Anyway, she was really nice and saw no reason mentally why I shouldn’t be successful on surgery.
Then I had an ekg to see if there were any blockages in my heart. Both me and Will are find.
Then they did a sonogram of my heart before and after a treadmill stress test to see if my heart gets distressed, if I get any pain in my chest. Both me and Will did fine.
We spoke to a pulmonologist and since we both don’t smoke we’re basically fine. They did talk about Will’s c-pap machine and sleep apnea and he’s going to be on the c-pap during the surgery as extra precaution.
Then the endoscopy. I went into a brightly lit pre-op room. It wasn’t an operating table or anything. It was basically a hospital bed and I was told to lay on my left side. They put a plastic O in my mouth to keep it open and shot me with drugs. In 10 seconds I was out and when I woke up the drugs were out and the plastic O was out.
Turns out me and Will both have hiatal hernias. You can look it up but basically the opening, maybe the esophagus leading to the stomach, is too open. Right now me and Will don’t have any acid reflux or heart burn issues but sometimes with an opening that large acid can come up from the stomach and cause those issues.

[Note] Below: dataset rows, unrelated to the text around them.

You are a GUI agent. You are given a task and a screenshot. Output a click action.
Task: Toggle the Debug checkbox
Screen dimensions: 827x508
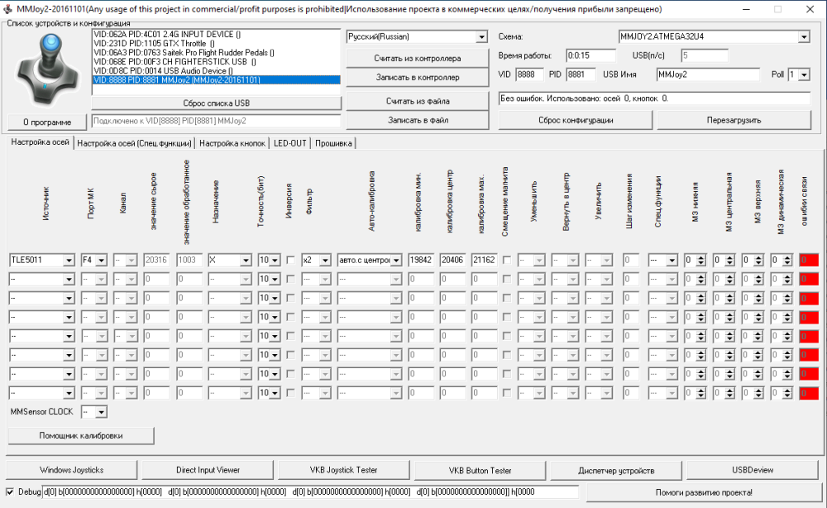click(10, 491)
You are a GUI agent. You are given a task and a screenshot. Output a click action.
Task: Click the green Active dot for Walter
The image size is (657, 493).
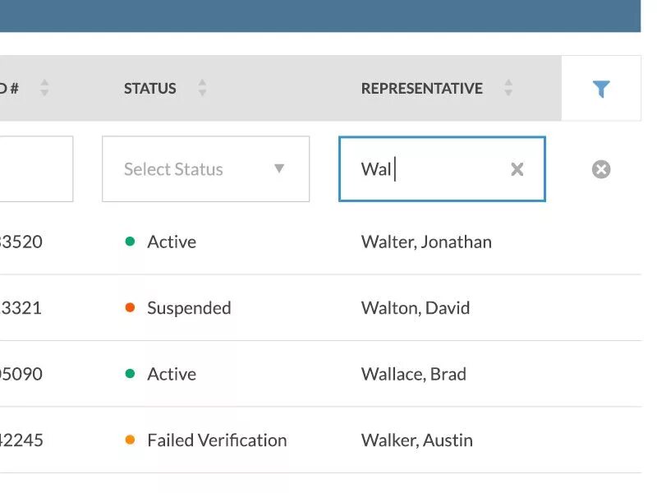click(x=130, y=242)
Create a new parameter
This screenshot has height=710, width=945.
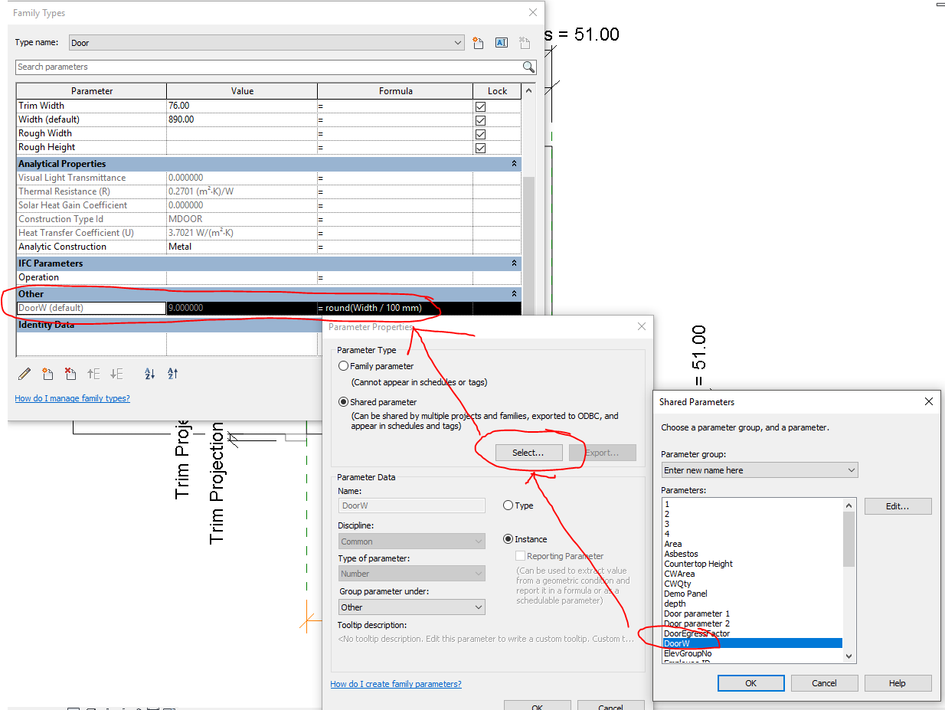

And the sleeve surgery making the stomach smaller brings the acid even closer to that opening and often causes acid reflux and heartburn in people who get the surgery. SO when we get the surgery they’re also gonna tighten that hole to prevent as much acid rising up as possible.
They said nothing will feel different to me from tightening that opening. I mean, I’ll be in pain after surgery but more from the incision holes for the sleeve than anything else. Then it’s up to me to monitor what I eat and what, if anything, causes me heart burn. Then avoid those foods forever basically. Cause the sleeve will change the way I eat and I may have to give up spicy tomato sauce, lemonade, fried foods, or coffee, etc. from that day forward. I’m ok with that.
I sat for 5 minute and then they let me leave. My throat on the left side feels a little bruised inside and out but otherwise I’m fine.
We didn’t eat all day cause of the appointment so my father had pudding for us in the car and drove us home.
Really Will felt totally fine and was maybe annoyed that we didn’t drive ourselves but we really weren’t allowed to, nor should we have. It’s just risky.
Then we ordered pizza when we got home. Will’s throat doesn’t even hurt. I shoveled down 2 pieces and a slice of banana cheesecake cause I was starving and then slept all day and night.
Basically 12 hours. I don’t know if I slept so much because of the endoscopy or because I was up since 2am all nervous about everything.
Sometimes when I’m nervous and worry that actually exhausts my body and I don’t even know it and after it’s all over I crash even through I didn’t do anything physically really. I just exhausted my nerves…
My throat feels a little better today.
I came back to a MILLION emails but I got through a lot of them so that’s why I’m taking this break.
It’s such a RELIEF that my boss is out today. I really didn’t need her throwing in more little assignments when I have like 100 emails to go through.
My did ask if I was ok. I told her I was going for a procedure but didn’t say what. Now with this hernia I basically told her it was a scope procedure to diagnose hernia and I’ll have hernia surgery later in the year.
Eventually I’ll tell my whole office it’s weight loss surgery but that’s once it’s actually successful.
There’s a 1% fear in my mind that I’ll be the person that loses nothing after this surgery but the other 99% of my brain tells me that it’s IMPOSSIBLE not to lose a drastic amount of weight on this surgery.